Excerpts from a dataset

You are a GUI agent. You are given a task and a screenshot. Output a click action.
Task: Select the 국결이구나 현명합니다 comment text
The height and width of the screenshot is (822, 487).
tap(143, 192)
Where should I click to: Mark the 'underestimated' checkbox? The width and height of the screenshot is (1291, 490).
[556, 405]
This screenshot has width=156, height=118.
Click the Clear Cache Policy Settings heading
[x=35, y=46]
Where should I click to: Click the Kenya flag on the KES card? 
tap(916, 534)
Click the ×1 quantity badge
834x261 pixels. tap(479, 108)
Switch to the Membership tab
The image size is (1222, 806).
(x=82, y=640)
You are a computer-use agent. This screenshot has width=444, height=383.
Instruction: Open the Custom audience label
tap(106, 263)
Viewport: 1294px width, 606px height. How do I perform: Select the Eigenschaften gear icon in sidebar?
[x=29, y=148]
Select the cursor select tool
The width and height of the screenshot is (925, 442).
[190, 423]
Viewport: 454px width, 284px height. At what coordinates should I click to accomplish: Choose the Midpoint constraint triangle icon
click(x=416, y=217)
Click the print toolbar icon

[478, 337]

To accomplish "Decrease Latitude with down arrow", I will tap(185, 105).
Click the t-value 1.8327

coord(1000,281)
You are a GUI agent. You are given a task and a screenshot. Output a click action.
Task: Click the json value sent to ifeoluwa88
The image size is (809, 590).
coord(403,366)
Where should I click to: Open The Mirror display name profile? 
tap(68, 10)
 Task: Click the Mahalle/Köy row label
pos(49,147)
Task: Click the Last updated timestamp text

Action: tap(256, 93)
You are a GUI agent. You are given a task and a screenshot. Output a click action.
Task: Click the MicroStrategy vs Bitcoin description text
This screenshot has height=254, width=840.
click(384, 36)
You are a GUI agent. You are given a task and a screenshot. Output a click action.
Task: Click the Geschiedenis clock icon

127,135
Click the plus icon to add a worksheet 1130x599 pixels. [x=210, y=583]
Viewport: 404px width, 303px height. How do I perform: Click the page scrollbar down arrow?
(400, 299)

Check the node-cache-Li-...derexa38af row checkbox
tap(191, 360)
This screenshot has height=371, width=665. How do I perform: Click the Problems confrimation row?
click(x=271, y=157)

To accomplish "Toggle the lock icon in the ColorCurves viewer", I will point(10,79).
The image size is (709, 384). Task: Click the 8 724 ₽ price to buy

Your task
Starting with the line that contains "Viewport: 404px width, 303px", print every line through the end of the entries above exactly as written, both boundary lines included, and nothing else.

Task output
Viewport: 404px width, 303px height. How do I perform: Click the page scrollbar down arrow?
(400, 299)

Check the node-cache-Li-...derexa38af row checkbox
tap(191, 360)
This screenshot has height=371, width=665. How do I perform: Click the Problems confrimation row?
click(x=271, y=157)

To accomplish "Toggle the lock icon in the ColorCurves viewer", I will point(10,79).
The image size is (709, 384). Task: Click the 8 724 ₽ price to buy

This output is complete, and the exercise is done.